(What you need to do):
The lines to copy are those with "agent" in them. Pull each one from the entries below.

(Source material):
- Opening Delimiter -

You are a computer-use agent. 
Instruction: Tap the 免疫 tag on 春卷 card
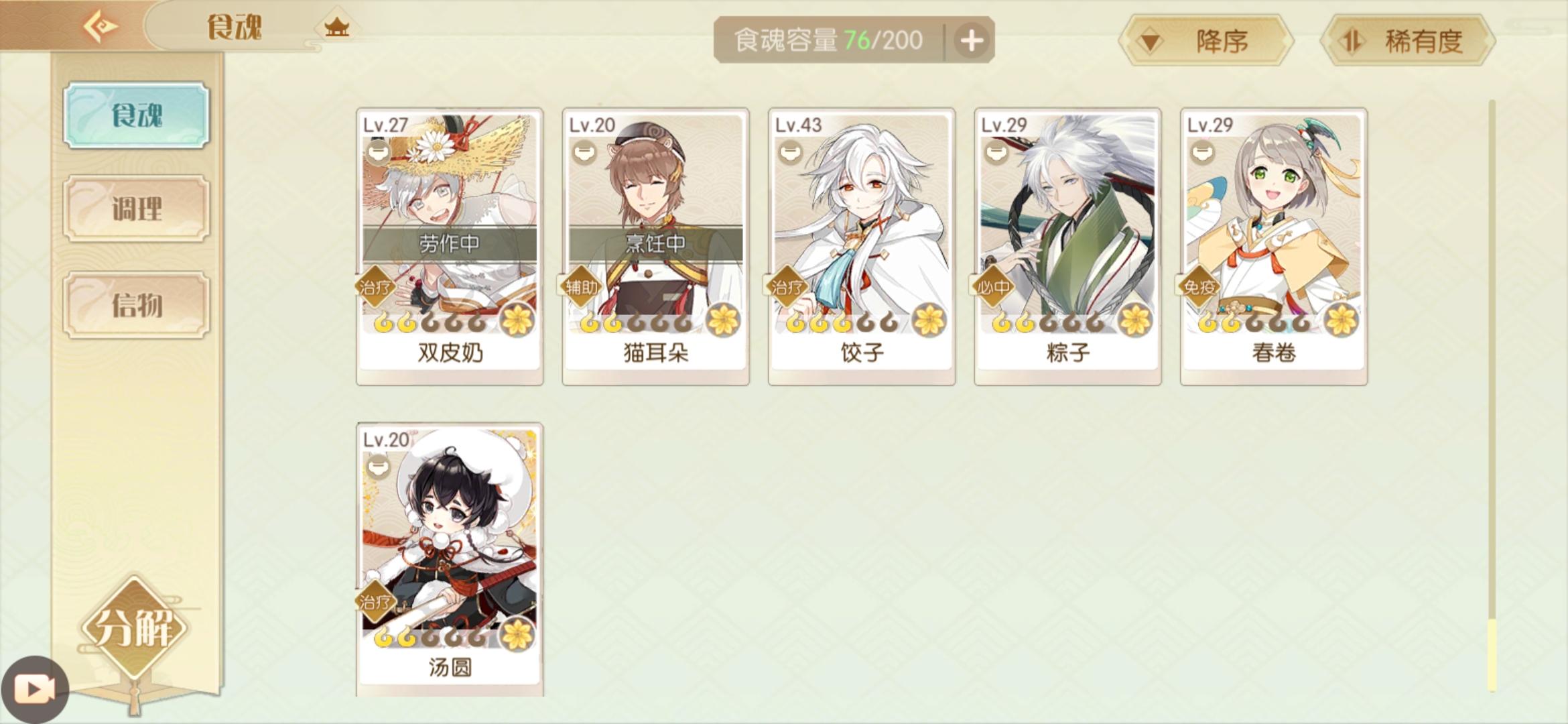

- Closing Delimiter -
- Opening Delimiter -

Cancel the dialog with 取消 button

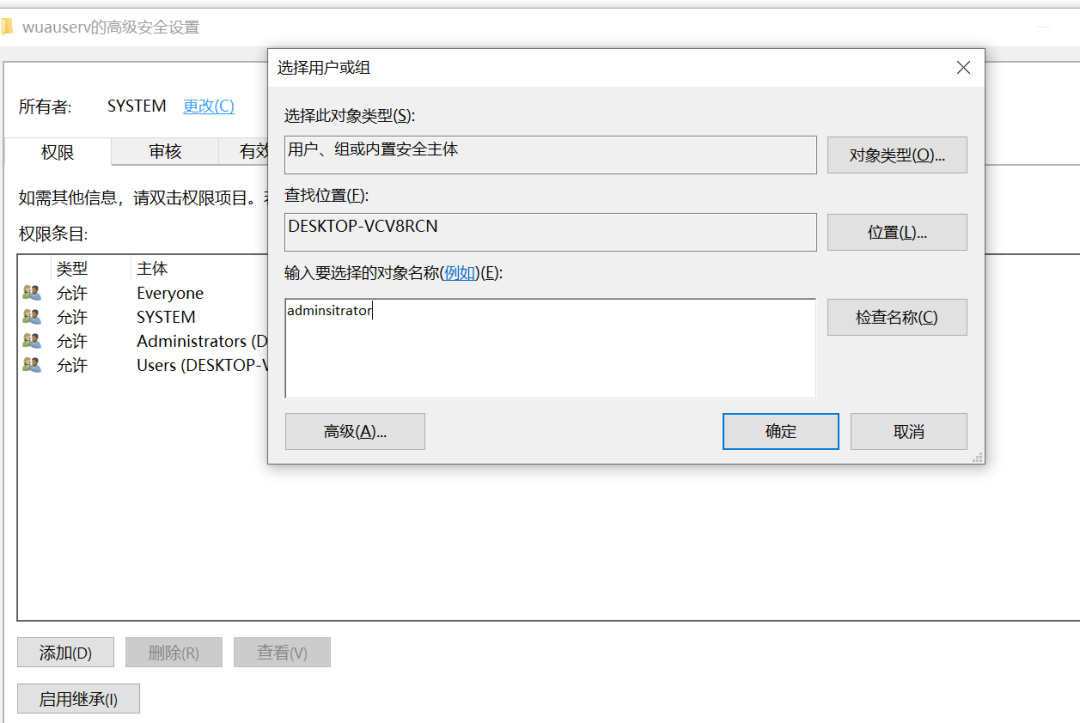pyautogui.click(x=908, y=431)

- Closing Delimiter -
- Opening Delimiter -

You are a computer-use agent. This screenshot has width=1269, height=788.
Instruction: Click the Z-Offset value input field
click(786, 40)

- Closing Delimiter -

(Solved exercise):
You are a computer-use agent. 
You are a computer-use agent. This screenshot has width=1269, height=788.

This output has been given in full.